If you specify an amount of time for the block, the value must be in the range of 1 to 70560 minutes (49 days). If you do not specify a time, the block remains in effect until the sensor is rebooted or the block is deleted.

Network Blocks Pane Field Definitions

The following fields are found in the Network Blocks pane:

IP Address—IP address for the block.

Mask—Network mask for the block.

Minutes Remaining—Time remaining for the blocks in minutes.

Timeout (minutes)—Original timeout value for the block in minutes.

A valid value is between 1 and 70560 minutes (49 days).

Add Network Block Dialog Box Field Definitions

The following fields are found on the Add Network Block dialog box:

Source IP—IP address for the block.

Netmask—Network mask for the block.

Enable Timeout—Indicates a timeout value for the block in minutes.

Timeout—Indicates the duration of the block in minutes.

A valid value is between 1 and 70560 minutes (49 days).

No Timeout—Lets you choose to have no timeout for the block.

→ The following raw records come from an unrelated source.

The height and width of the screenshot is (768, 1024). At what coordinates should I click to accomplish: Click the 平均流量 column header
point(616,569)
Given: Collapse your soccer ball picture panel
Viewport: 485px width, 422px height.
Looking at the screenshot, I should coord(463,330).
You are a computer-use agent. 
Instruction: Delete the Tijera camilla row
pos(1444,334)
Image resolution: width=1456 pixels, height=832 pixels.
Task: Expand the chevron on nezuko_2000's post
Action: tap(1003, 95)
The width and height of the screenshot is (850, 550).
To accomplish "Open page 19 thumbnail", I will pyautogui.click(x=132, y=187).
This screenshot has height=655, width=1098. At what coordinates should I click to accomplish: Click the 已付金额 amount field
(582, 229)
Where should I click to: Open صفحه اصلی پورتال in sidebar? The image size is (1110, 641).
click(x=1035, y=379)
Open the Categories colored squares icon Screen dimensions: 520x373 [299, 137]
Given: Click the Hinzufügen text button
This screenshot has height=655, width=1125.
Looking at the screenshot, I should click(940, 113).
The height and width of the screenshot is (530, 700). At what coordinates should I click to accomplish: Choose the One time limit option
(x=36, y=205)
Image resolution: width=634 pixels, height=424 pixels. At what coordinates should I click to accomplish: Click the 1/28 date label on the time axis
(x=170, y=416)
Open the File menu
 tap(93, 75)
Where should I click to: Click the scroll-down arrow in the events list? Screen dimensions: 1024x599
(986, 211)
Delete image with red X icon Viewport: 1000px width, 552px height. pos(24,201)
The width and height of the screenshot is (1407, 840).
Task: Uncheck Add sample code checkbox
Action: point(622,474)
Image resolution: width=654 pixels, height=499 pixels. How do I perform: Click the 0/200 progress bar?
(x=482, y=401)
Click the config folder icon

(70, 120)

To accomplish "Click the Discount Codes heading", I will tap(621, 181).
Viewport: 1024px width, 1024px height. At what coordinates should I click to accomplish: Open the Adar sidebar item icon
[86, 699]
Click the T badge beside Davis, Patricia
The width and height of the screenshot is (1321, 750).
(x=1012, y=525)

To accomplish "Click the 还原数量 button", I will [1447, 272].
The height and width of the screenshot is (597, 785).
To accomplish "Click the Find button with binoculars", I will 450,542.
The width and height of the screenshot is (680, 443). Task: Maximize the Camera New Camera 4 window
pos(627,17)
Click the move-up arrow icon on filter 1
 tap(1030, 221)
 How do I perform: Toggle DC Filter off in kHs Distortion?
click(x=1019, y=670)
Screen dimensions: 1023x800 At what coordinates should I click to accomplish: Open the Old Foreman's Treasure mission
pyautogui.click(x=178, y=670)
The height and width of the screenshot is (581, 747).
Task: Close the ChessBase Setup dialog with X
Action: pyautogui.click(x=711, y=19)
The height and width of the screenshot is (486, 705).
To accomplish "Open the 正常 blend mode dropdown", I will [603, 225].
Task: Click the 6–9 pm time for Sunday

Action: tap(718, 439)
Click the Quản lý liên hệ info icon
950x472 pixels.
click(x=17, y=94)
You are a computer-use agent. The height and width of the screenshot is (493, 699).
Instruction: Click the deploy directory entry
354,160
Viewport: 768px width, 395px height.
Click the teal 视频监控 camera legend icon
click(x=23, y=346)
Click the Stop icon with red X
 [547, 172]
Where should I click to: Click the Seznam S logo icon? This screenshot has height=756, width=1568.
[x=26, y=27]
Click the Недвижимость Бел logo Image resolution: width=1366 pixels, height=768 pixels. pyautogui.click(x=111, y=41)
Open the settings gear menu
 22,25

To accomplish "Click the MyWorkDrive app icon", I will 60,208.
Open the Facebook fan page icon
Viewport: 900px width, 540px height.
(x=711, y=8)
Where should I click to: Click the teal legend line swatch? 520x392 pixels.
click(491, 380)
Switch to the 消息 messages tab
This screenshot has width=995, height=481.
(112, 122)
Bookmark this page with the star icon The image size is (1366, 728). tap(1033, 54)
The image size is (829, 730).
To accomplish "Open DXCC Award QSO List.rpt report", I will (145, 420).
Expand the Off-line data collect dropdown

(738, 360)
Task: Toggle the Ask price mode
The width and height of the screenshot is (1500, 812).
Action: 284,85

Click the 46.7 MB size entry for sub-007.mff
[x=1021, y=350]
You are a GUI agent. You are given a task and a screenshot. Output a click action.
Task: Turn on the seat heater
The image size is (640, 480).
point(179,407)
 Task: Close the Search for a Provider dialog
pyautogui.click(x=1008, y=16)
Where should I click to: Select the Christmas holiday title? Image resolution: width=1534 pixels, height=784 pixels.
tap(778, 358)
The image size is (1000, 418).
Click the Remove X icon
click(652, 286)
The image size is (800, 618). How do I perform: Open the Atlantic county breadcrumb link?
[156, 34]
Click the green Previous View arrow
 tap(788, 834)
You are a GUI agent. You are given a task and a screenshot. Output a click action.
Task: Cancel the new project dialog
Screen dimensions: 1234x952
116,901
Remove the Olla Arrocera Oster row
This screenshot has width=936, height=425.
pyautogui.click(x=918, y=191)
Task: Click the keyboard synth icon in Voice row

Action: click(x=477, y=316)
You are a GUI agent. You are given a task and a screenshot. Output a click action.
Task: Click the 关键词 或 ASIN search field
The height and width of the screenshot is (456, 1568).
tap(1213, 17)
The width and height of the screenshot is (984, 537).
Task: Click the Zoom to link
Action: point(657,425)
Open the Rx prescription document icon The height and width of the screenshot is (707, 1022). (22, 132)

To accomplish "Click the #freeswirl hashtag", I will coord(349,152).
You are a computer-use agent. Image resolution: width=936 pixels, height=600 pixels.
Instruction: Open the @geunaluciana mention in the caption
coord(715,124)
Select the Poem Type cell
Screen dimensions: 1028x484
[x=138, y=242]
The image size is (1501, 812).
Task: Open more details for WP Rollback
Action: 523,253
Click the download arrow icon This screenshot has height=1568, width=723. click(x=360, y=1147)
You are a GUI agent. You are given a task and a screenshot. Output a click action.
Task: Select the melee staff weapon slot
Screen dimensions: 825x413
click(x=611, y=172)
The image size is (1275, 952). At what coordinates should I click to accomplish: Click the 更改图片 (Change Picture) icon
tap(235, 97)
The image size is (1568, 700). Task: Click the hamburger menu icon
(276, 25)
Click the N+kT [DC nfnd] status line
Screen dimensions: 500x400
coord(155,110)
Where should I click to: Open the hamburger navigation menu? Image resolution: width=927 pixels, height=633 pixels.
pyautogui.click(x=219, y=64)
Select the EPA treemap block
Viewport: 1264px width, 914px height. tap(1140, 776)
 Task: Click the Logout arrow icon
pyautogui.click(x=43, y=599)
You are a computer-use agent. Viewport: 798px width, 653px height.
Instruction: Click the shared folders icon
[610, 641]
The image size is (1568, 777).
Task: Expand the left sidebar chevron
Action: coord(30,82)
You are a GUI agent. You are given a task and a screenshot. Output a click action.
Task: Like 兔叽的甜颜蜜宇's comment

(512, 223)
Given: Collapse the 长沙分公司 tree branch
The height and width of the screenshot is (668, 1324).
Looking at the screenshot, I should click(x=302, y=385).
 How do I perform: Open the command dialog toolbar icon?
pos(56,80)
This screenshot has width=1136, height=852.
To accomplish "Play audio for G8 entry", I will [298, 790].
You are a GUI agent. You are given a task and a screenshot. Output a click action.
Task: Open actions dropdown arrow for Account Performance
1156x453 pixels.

Configuring and Managing Network Blocks

To configure and manage network blocks, follow these steps:


Step 1 Log in to IDM using an account with administrator or operator privileges.

Step 2 Choose Monitoring > Network Blocks, and then click Add.

Step 3 In the Source IP field, enter the source IP address of the network you want blocked.

Step 4 From the Netmask drop-down list, choose the netmask.

Step 5 Configure the timeout:

To configure the block for a specified amount of time, click the Enable Timeout radio button, and in the Timeout field, enter the amount of time in minutes.

To not configure the block for a specified amount of time, click the No Timeout radio button.


Tip To discard your changes and close the Add Network Block dialog box, click Cancel.


Step 6 Click Apply.

You receive an error message if a block has already been added.

The new network block appears in the list in the Network Blocks pane.

Step 7 Click Refresh to refresh the contents of the network blocks list.

Step 8 Select a network block in the list and click Delete to delete that block.

The Delete Network Block dialog box asks if you are sure you want to delete this block.

Step 9 Click Yes to delete the block.

The network block no longer appears in the list in the Network Blocks pane.